# Yogurt for IBS



## Faustus (Jul 5, 2004)

There was an article I came across this weekend that indicated that yogurt was helpful for IBS. "Anyone with lactose intolerance, constipation, diarrhea, inflammatory bowel disease or even food allergies probably could benefit from eating yogurt." I have tried so many things and everything helps for a little while, but nothing cuts down on the severity.Help.


----------



## cogmeg (Dec 15, 2004)

I read that too...was in the USA Weekend insert in today's paper. I wonder if it does work. I'm up to trying anything right now. Once I get to the store to get some, I'll let you know if it helps.


----------



## cogmeg (Dec 15, 2004)

Well I tried it for about 3 days and all it did was upset my stomach. Maybe it will work for someone else but it doesn't seem like it's going to help me.


----------



## Loopy (Feb 20, 2005)

Is it 'live' yoghurt? If not you may not be getting the beneficial bacteria and giving yourself a big dose of milk which isn't good if your sensitive to lactose!
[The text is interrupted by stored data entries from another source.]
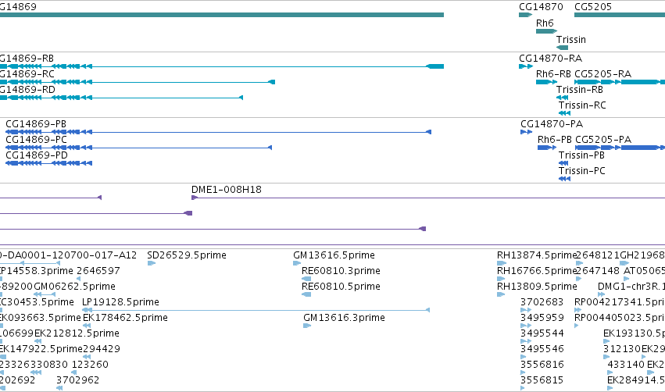Screen dimensions: 665x392
Task: Select the CG14870-PA protein arrows
Action: click(x=527, y=132)
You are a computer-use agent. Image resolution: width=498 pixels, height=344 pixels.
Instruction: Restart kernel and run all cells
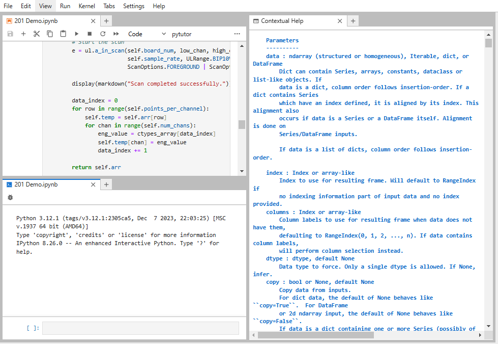point(116,34)

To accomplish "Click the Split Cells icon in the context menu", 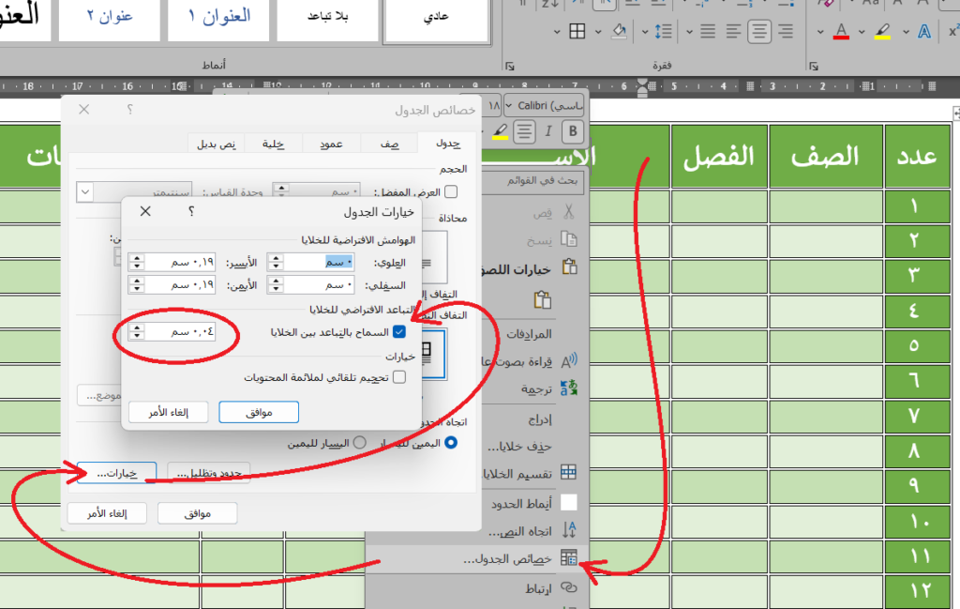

Have you tried soya yoghurt, bit more expensive but I think it's nice.


----------



## Kathleen M. (Nov 16, 1999)

Like anything else "your mileage may vary" and a lot of people here have had some benefit from various probiotic bacteria supplements (the same sorts of bacteria that are in yogurt)The problem with yogurt is they may not be using strains that grow well in people, and the bacteria may not be alive when you eat them (they were live when the yogurt was made, but that may have been awhile ago).The bacteria eat a fair amount of lactose in the milk (not all) so it is usually better tolerated than milk, but if you have issues after drinking milk (especially on an empty stomach) you may need to watch how much yogurt you eat at a time, and eating it with a meal will help (rather than just a large amount by itself as a meal).K.K.


----------